Stored records

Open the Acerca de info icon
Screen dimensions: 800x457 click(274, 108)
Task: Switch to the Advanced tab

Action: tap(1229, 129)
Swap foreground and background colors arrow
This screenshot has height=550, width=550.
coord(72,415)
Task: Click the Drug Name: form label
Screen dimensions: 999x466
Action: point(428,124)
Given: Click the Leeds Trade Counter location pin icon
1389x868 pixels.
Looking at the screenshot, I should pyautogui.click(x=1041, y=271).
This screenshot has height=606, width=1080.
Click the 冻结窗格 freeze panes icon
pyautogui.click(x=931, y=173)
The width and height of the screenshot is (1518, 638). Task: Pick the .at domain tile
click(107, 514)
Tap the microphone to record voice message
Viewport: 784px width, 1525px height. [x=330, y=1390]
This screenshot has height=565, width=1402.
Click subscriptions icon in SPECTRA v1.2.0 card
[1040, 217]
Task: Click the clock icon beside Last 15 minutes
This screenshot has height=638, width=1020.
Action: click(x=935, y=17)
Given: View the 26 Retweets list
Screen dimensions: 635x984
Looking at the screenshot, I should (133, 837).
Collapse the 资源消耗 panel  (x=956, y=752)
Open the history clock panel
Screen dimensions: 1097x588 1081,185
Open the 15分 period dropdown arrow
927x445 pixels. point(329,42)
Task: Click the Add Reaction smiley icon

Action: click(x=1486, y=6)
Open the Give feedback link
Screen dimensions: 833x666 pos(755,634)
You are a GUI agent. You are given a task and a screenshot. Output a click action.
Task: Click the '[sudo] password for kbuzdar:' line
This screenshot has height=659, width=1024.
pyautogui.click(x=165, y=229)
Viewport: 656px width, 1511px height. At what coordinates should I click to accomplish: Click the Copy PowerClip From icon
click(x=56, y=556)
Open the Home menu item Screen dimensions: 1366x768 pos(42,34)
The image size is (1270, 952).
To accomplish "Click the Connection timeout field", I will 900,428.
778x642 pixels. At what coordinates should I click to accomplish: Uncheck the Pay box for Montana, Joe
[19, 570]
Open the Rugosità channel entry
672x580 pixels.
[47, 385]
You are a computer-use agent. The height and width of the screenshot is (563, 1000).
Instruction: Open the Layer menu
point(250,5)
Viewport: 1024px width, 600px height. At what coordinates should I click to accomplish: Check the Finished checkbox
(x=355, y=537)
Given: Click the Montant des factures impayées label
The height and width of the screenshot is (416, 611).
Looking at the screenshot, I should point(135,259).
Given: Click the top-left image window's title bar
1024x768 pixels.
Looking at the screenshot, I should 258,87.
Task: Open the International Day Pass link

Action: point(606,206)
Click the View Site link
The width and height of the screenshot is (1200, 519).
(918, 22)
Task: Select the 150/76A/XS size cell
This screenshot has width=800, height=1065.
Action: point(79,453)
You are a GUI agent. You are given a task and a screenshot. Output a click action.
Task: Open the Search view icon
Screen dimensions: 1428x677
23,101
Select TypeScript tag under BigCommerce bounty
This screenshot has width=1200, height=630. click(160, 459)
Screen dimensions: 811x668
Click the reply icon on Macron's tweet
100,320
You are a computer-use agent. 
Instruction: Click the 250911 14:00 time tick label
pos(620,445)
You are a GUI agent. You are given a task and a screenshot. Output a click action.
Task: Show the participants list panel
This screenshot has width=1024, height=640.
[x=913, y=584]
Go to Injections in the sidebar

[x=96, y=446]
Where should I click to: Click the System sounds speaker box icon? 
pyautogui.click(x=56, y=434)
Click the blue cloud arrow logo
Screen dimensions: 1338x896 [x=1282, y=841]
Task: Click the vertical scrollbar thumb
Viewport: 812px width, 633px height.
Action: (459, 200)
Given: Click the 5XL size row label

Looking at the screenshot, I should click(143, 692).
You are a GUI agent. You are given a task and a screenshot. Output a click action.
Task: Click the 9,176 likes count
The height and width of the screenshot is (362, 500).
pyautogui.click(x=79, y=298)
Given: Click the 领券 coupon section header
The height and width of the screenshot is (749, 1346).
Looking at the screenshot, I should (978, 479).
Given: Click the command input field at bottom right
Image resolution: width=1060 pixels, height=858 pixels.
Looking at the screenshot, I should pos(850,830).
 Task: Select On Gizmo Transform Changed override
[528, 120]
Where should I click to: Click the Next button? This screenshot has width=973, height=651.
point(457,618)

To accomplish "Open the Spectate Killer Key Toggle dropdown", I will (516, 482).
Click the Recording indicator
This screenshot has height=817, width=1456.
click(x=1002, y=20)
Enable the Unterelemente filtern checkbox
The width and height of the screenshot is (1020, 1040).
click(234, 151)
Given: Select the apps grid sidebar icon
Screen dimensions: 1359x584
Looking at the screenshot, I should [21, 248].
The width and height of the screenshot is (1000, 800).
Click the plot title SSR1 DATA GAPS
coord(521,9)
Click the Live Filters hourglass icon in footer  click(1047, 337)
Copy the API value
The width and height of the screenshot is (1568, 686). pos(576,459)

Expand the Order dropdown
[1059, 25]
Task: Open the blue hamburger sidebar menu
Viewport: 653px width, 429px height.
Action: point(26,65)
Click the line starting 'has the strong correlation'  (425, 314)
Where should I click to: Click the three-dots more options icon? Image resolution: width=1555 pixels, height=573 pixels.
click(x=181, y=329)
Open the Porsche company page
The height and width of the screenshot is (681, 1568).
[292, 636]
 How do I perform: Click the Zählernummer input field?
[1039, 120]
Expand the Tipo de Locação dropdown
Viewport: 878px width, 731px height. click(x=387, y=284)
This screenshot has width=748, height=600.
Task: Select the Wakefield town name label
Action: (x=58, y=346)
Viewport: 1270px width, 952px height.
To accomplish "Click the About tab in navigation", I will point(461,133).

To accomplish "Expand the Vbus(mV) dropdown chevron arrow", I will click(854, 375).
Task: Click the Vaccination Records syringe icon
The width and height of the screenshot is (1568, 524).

EXERCISE BRIEF —
Retype, exactly and in full, the lines above from the one containing "Task: Click the '[sudo]" through the one containing "Open the Rugosità channel entry".

SOLUTION —
Task: Click the '[sudo] password for kbuzdar:' line
This screenshot has height=659, width=1024.
pyautogui.click(x=165, y=229)
Viewport: 656px width, 1511px height. At what coordinates should I click to accomplish: Click the Copy PowerClip From icon
click(x=56, y=556)
Open the Home menu item Screen dimensions: 1366x768 pos(42,34)
The image size is (1270, 952).
To accomplish "Click the Connection timeout field", I will 900,428.
778x642 pixels. At what coordinates should I click to accomplish: Uncheck the Pay box for Montana, Joe
[19, 570]
Open the Rugosità channel entry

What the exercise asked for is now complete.